I remember that line got a laugh when I saw it in the theater back in '63. I know what the man is feeling. I've made reference in conversations to something I've been talking about for years and had people respond with no idea what I'm talking about.

"All necessary truth is its own evidence." - Ralph Waldo Emerson

reply

Happens to me a lot.

reply

Just to put that in perspective, according to the CPI Inflation calculator, that $350,000 in 1962 (when the movie was written) would be the same as $2,756,000 today. Not an insubstantial sum.

------------------
I'm just a patsy!

Ha! Made you look!!

reply

I know. That's what I mean. Who would keep that much cash on hand at a tuna cannery? Makes the line so much funnier. (Hehe.)

reply

It was probably a payroll robbery.

reply

*** SPOILER ALERT ***

That is kind of weird. Also it makes you wonder how many people were involved (besides Smiler), how they did it, and why the Hell they would pick a tuna factory to rob? And why they chose to bury the money in a park under a Big W. That's a whole movie in itself LOL.

reply

[deleted]

you would think people would get curious about a guy buring something in a public park, considering how deep the hole was it would have taken a great deal of time.

reply

...unless he did it at night.

reply

I had the impression Smiler worked there, since he said he earned it...

reply

Even better, Culpepper's full line is "The tuna factory robbery! The case I've been talking about for the last fifteen years!"

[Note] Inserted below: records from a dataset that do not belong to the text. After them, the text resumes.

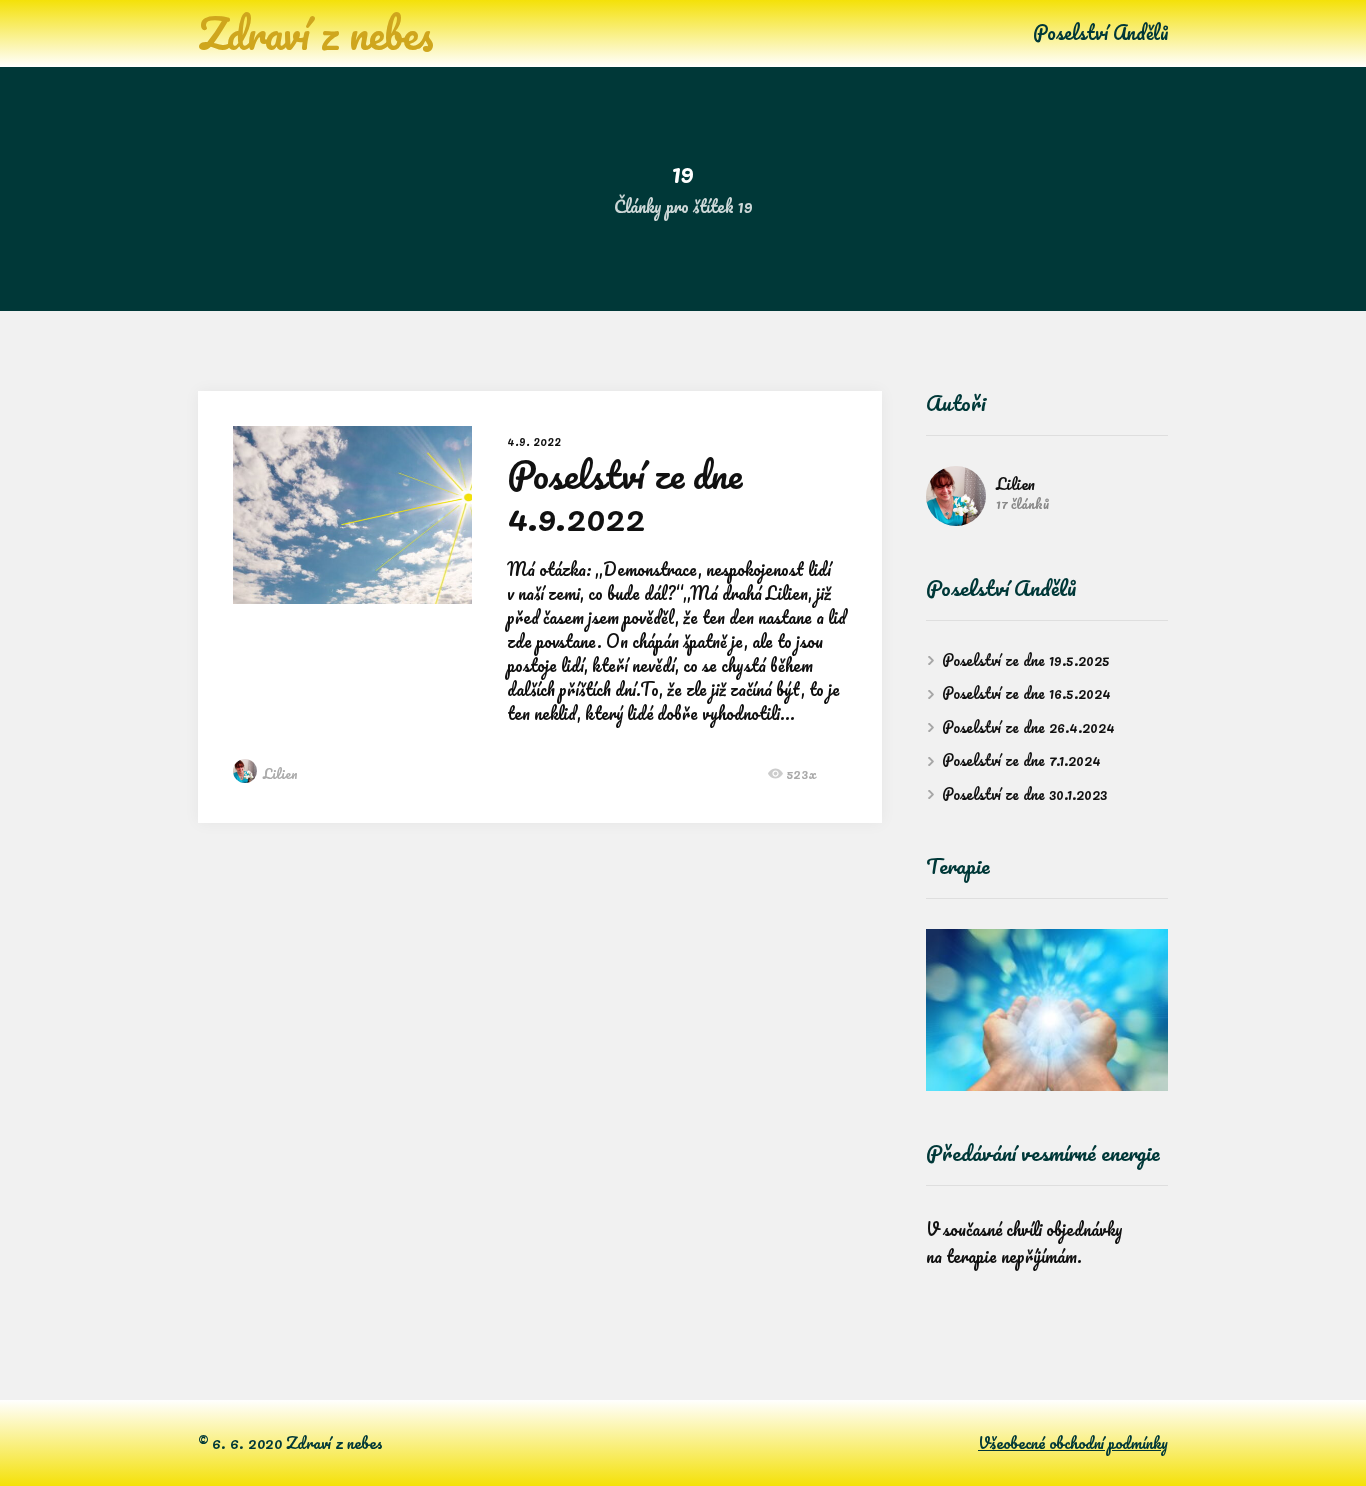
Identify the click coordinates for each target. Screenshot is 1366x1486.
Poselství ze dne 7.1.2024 (1021, 760)
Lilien (280, 773)
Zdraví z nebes (316, 33)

So for ages she's been ignoring his conversations about what has been important to him. What he told her just went in one ear and out the other. I guess now he realizes this and it pushes him closer to his breaking point.

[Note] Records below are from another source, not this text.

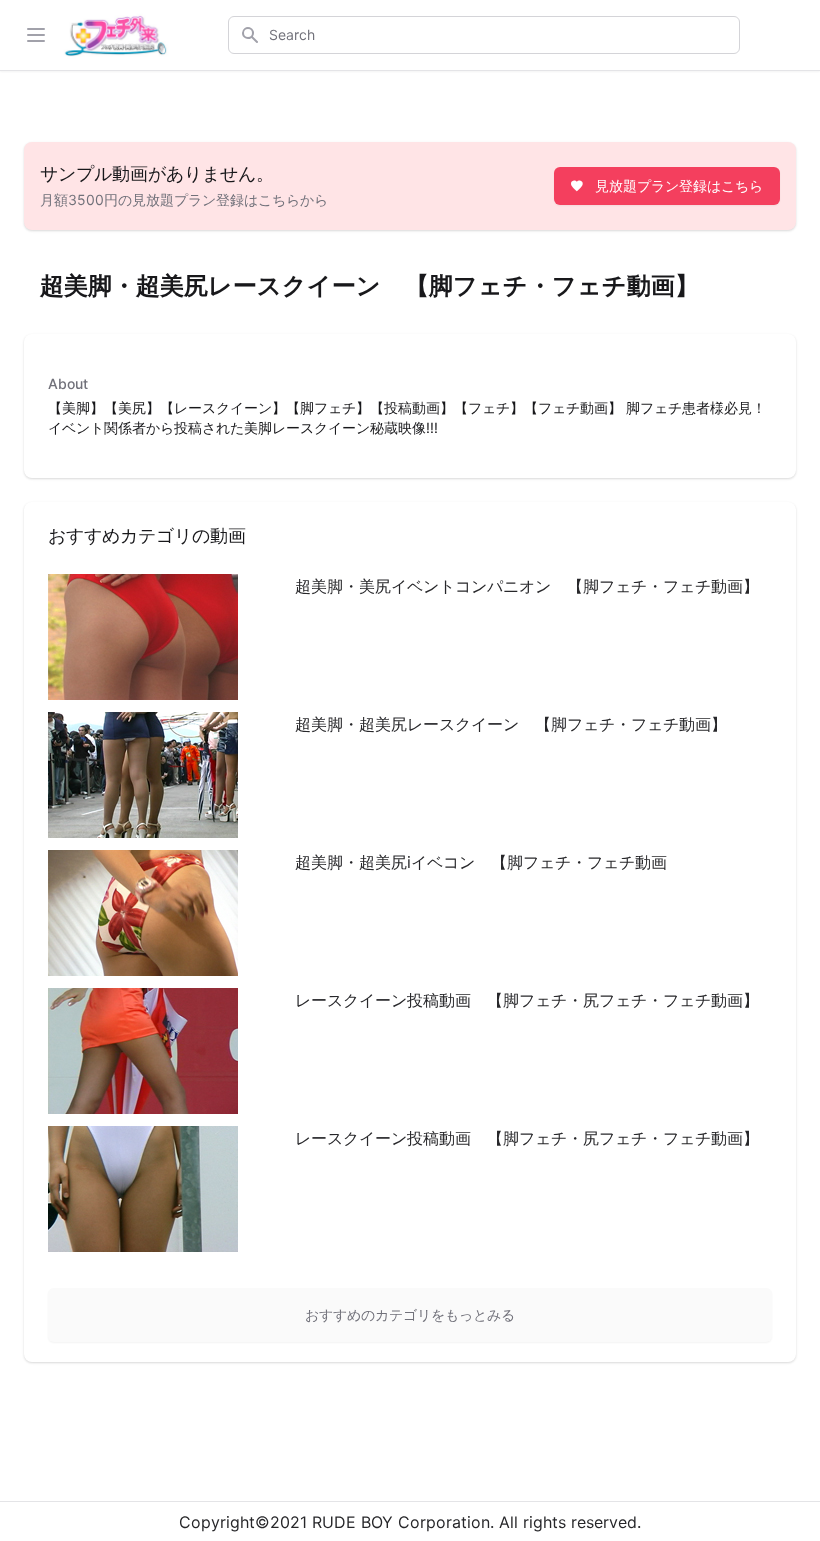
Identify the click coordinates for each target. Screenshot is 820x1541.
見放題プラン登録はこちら (679, 185)
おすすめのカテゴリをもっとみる (410, 1314)
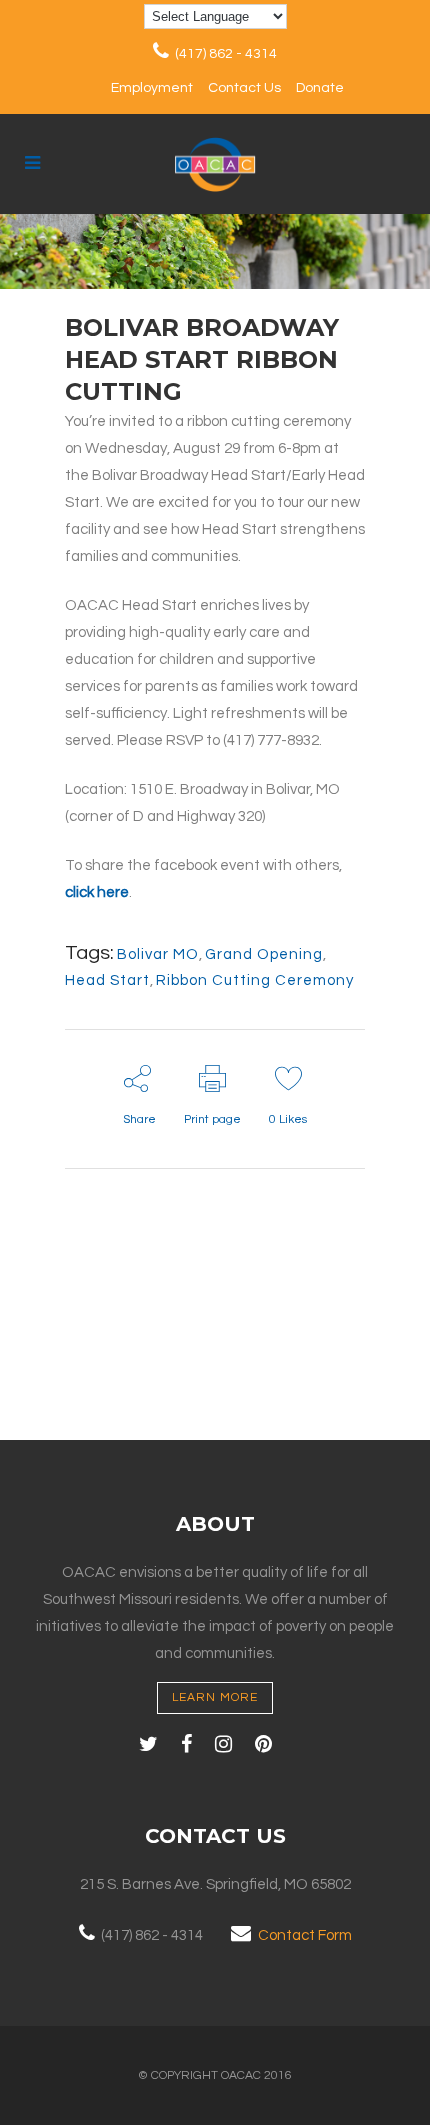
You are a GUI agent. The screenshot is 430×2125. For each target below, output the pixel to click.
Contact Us (244, 88)
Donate (320, 88)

Indeed, I'm with you about how funny this dialogue is. And it's key to the plot.


What sort of chap is this brother-in-law of yours?
He's a nut!

reply

It's possible that Smiler and his men payed people to look the other way as far as burying the money.

reply

I love that line too.

I've always assumed Culpepper was being sarcastic. The Smiler Grogan case may have actually been a bank heist, and he had been talking about it for years. But when it becomes obvious to him that his wife has no idea what the hell the Smiler Grogan case is, he no longer cares to tell her so he just makes up some mundane location; a tuna factory.

EDIT: Apparently I thought too much into this. According to the movie canon it was indeed a tuna factory robbery.